Obwohl noch nicht in voller Besetzung angetreten, ließen sich die Ergebnisse auf der 500 Meter langen Sprintstrecke für die Ihlestädter durchaus sehen. Paul Schmidt, der jüngste Burger Starter, sicherte sich in der Altersklasse der Elfjährigen den ersten Rang im Einer.

Die diesjährigen Bundessieger im Doppelzweier der AK 12/13, Lisa Görges und Laura Post, gingen in Tangermünde getrennte Wege. So erruderte sich Lisa nicht nur im Einer den Sieg in ihrer Altersklasse, sondern zusammen mit ihrer neuen Partnerin, Valentina Kober, auch den ersten Rang im Doppelzweier unter den Zwölfjährigen. Valentina belegte im Einer den zweiten Platz.

Laura tat es ihrer ehemaligen Partnerin gleich und gewann den Einer bei den 13-jährigen Mädchen. Gemeinsam mit Elena Kober in der AK 13/14 erkämpfte sie den zweiten Platz. Elena belegte den dritten Platz im Einer.

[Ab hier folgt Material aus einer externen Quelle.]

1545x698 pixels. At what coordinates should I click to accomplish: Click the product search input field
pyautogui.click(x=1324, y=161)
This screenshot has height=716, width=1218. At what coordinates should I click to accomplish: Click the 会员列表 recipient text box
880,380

Auch die Masters (ab 28 Jahre) gingen bei der Sprintregatta an den Start. Eigentlich in unterschiedlichen Altersstufen (A-H) startend, entscheidet bei Sprintregatten das Los über die Konkurrenten. So mussten Heiko Loch und Wolfgang Jäke sich in ihren Läufen jeweils ihren jüngeren Gegnern beugen. Beide wurden Dritte. Loch startete weiterhin mit seinem angestammten Partner aus Wittenberg im Doppelzweier und belegte Rang zwei. Nach hartem Kampf unterlag der Burger Seniorinnendoppelzweier mit Isabell Hertrich und Stephanie Fischer nur den Frauen aus Wolfsburg. Hertrich gewann zusätzlich den Fraueneiner.

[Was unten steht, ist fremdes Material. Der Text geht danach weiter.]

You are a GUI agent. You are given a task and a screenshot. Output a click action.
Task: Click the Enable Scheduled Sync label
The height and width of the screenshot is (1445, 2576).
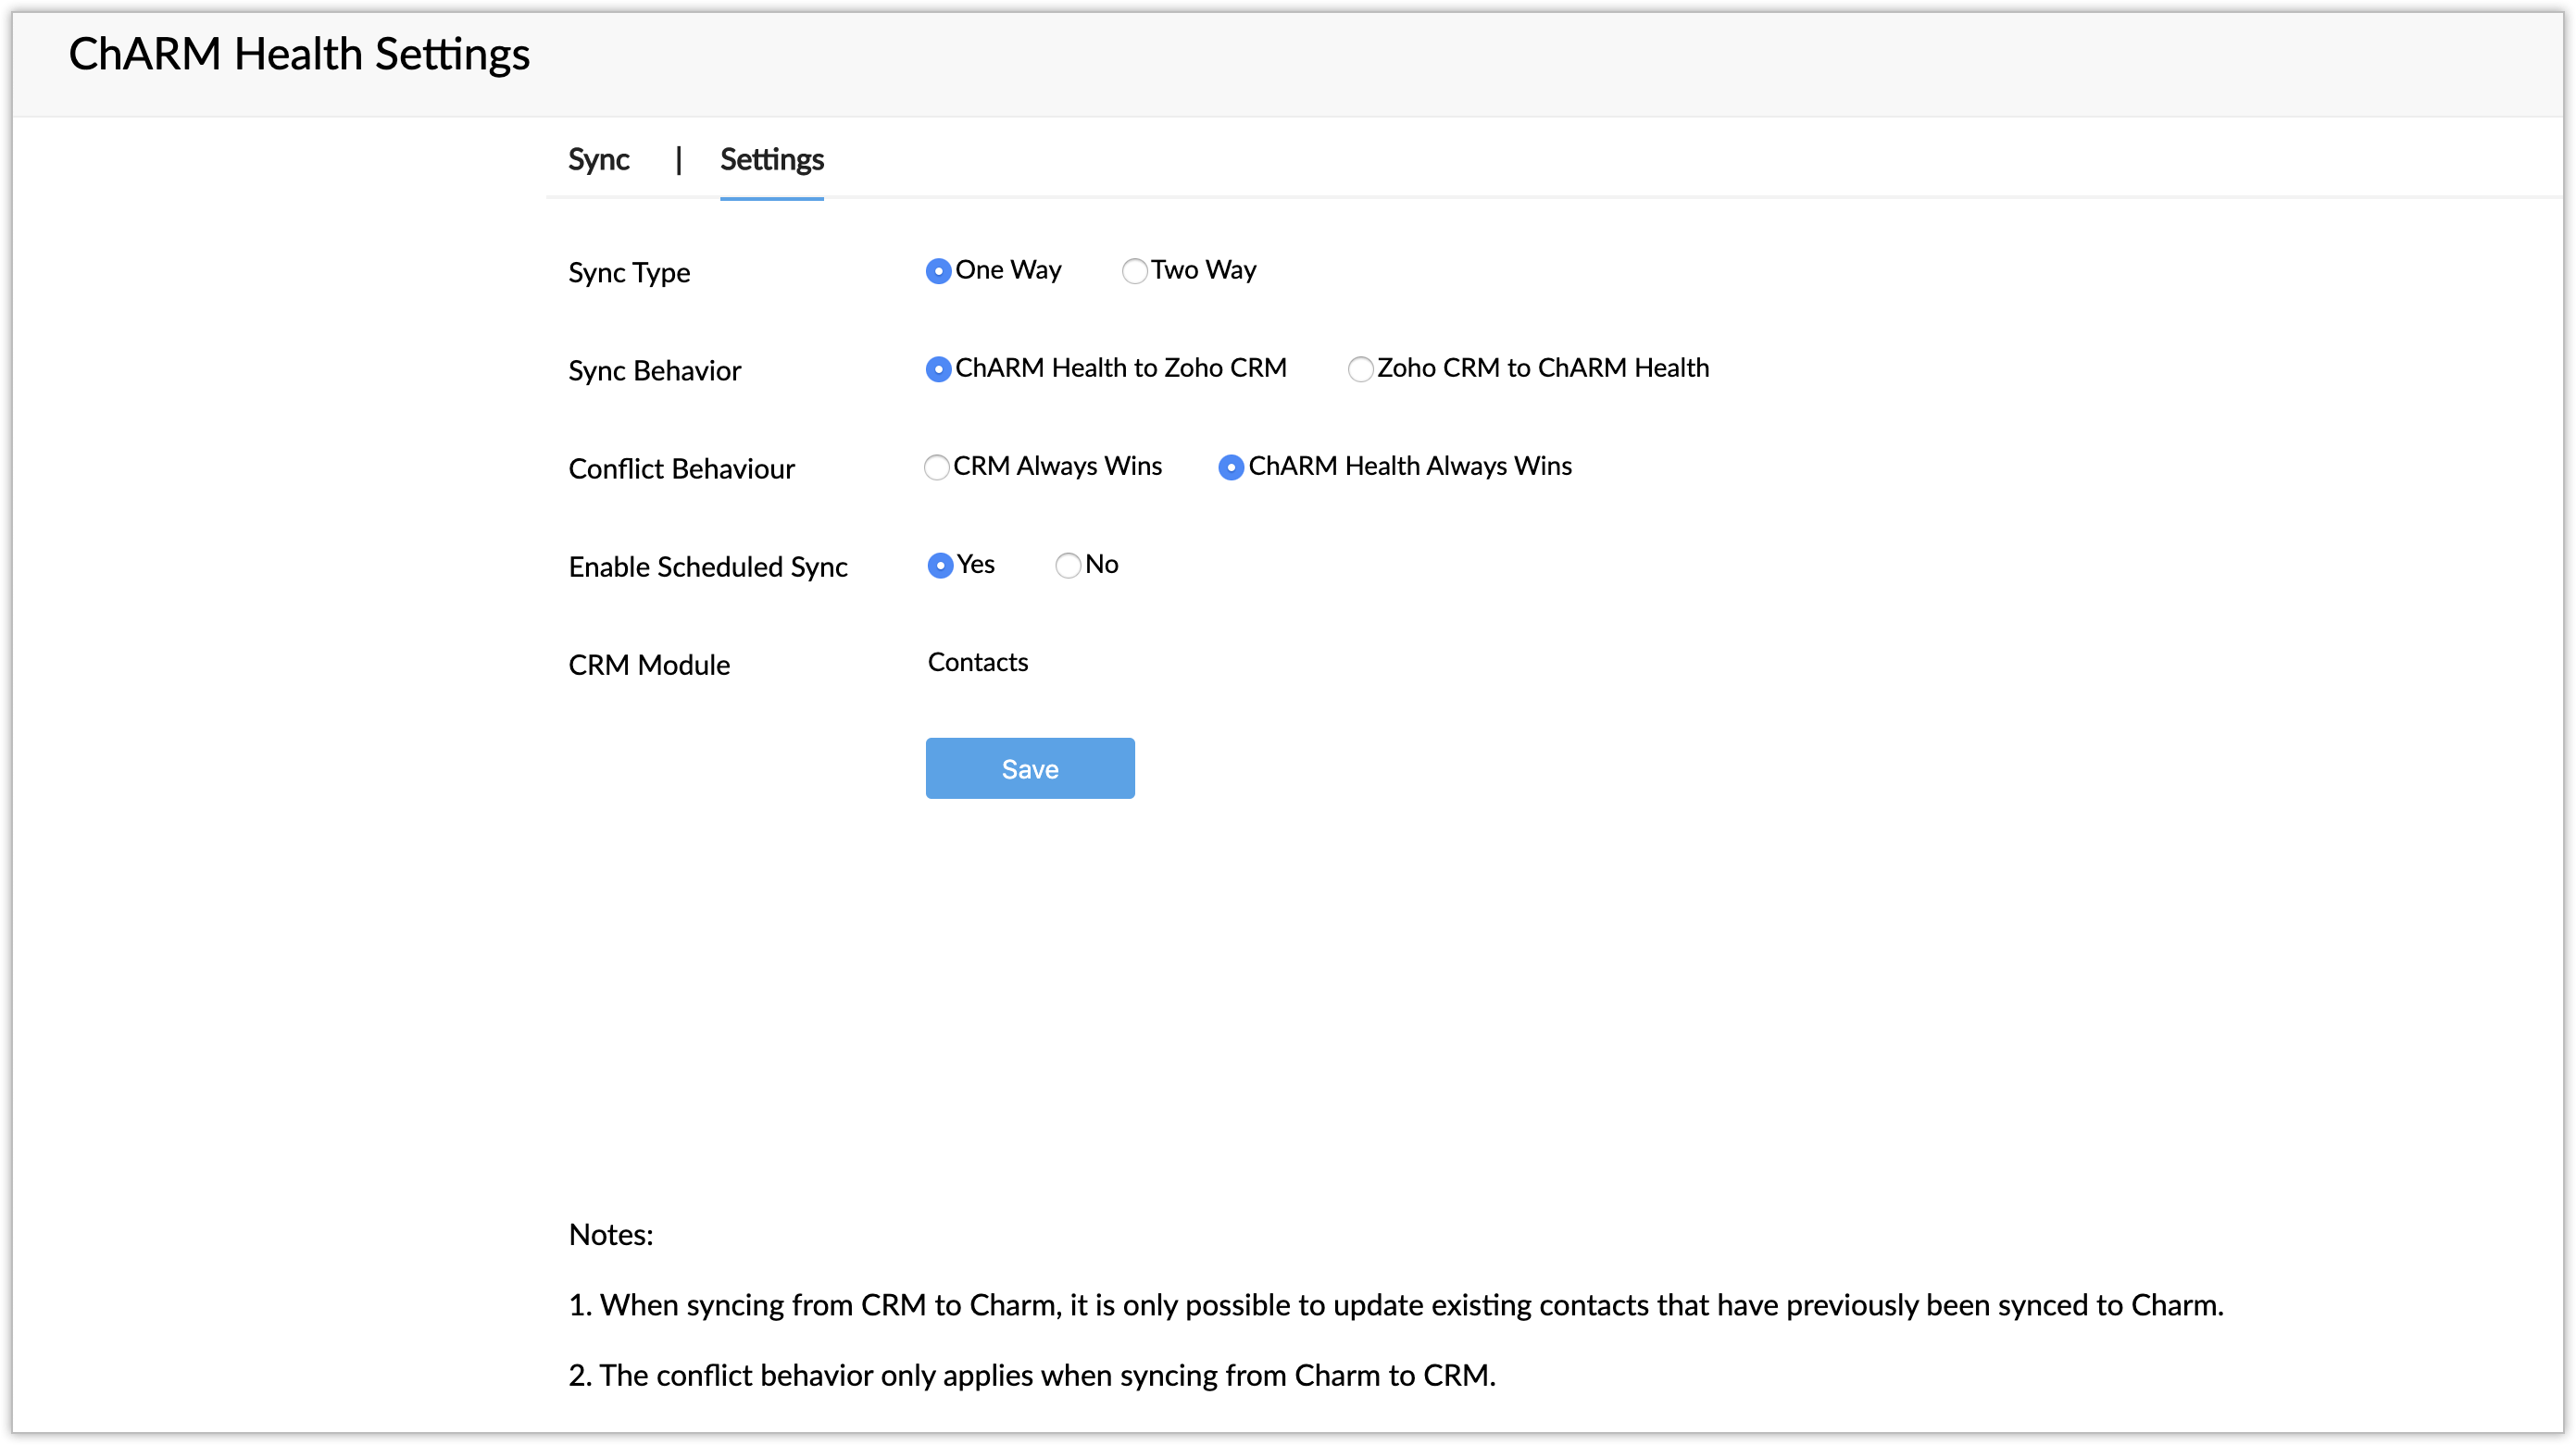click(x=707, y=566)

Pünktlich zur herbstlichen zweiten Saisonhälfte erhielt der Verein Besuch von Sebastian Meinecke. Im Namen der Mecklenburgischen Versicherungsgruppe überreichte er den Sportlern einen Satz Wärmejacken für alle Fälle. Derart gerüstet wollen die Sportler nun weiterhin Bestleistungen erbringen.